*Data for review*:
────

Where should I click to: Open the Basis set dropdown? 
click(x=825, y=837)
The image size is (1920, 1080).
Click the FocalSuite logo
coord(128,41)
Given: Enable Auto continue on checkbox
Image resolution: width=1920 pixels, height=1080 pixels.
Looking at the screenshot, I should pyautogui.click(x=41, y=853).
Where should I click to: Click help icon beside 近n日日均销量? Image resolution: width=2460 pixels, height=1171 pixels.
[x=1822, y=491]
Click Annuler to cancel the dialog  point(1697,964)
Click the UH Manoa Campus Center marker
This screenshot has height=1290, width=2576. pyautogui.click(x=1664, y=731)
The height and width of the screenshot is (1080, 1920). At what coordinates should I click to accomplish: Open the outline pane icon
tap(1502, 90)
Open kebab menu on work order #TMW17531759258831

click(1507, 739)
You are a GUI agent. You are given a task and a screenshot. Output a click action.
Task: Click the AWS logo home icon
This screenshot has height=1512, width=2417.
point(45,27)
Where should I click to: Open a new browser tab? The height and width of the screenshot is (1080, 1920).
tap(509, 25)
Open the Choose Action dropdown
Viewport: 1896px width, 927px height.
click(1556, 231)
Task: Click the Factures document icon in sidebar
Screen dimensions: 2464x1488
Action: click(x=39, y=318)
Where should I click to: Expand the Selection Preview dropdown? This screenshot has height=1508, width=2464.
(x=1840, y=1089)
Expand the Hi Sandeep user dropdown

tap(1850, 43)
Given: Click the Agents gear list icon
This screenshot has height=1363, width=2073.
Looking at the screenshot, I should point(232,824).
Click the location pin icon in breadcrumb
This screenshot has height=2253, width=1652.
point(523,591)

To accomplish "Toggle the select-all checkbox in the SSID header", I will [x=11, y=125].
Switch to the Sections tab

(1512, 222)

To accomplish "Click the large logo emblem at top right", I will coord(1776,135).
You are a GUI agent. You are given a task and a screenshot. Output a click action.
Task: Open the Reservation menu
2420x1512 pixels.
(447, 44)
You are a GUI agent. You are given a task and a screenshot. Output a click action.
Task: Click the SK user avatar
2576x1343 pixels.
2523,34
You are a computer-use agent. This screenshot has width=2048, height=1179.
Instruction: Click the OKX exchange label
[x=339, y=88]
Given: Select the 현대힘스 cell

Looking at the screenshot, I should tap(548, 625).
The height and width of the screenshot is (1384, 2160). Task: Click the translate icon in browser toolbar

────

*What you should do*:
Leaving no line out, return the data above verbatim.

*Result of this exercise*:
Where should I click to: Open the Basis set dropdown? 
click(x=825, y=837)
The image size is (1920, 1080).
Click the FocalSuite logo
coord(128,41)
Given: Enable Auto continue on checkbox
Image resolution: width=1920 pixels, height=1080 pixels.
Looking at the screenshot, I should pyautogui.click(x=41, y=853).
Where should I click to: Click help icon beside 近n日日均销量? Image resolution: width=2460 pixels, height=1171 pixels.
[x=1822, y=491]
Click Annuler to cancel the dialog  point(1697,964)
Click the UH Manoa Campus Center marker
This screenshot has height=1290, width=2576. pyautogui.click(x=1664, y=731)
The height and width of the screenshot is (1080, 1920). At what coordinates should I click to accomplish: Open the outline pane icon
tap(1502, 90)
Open kebab menu on work order #TMW17531759258831

click(1507, 739)
You are a GUI agent. You are given a task and a screenshot. Output a click action.
Task: Click the AWS logo home icon
This screenshot has height=1512, width=2417.
point(45,27)
Where should I click to: Open a new browser tab? The height and width of the screenshot is (1080, 1920).
tap(509, 25)
Open the Choose Action dropdown
Viewport: 1896px width, 927px height.
click(1556, 231)
Task: Click the Factures document icon in sidebar
Screen dimensions: 2464x1488
Action: click(x=39, y=318)
Where should I click to: Expand the Selection Preview dropdown? This screenshot has height=1508, width=2464.
(x=1840, y=1089)
Expand the Hi Sandeep user dropdown

tap(1850, 43)
Given: Click the Agents gear list icon
This screenshot has height=1363, width=2073.
Looking at the screenshot, I should point(232,824).
Click the location pin icon in breadcrumb
This screenshot has height=2253, width=1652.
point(523,591)

To accomplish "Toggle the select-all checkbox in the SSID header", I will [x=11, y=125].
Switch to the Sections tab

(1512, 222)

To accomplish "Click the large logo emblem at top right", I will coord(1776,135).
You are a GUI agent. You are given a task and a screenshot. Output a click action.
Task: Open the Reservation menu
2420x1512 pixels.
(447, 44)
You are a GUI agent. You are given a task and a screenshot. Output a click action.
Task: Click the SK user avatar
2576x1343 pixels.
2523,34
You are a computer-use agent. This screenshot has width=2048, height=1179.
Instruction: Click the OKX exchange label
[x=339, y=88]
Given: Select the 현대힘스 cell

Looking at the screenshot, I should tap(548, 625).
The height and width of the screenshot is (1384, 2160). Task: Click the translate icon in browser toolbar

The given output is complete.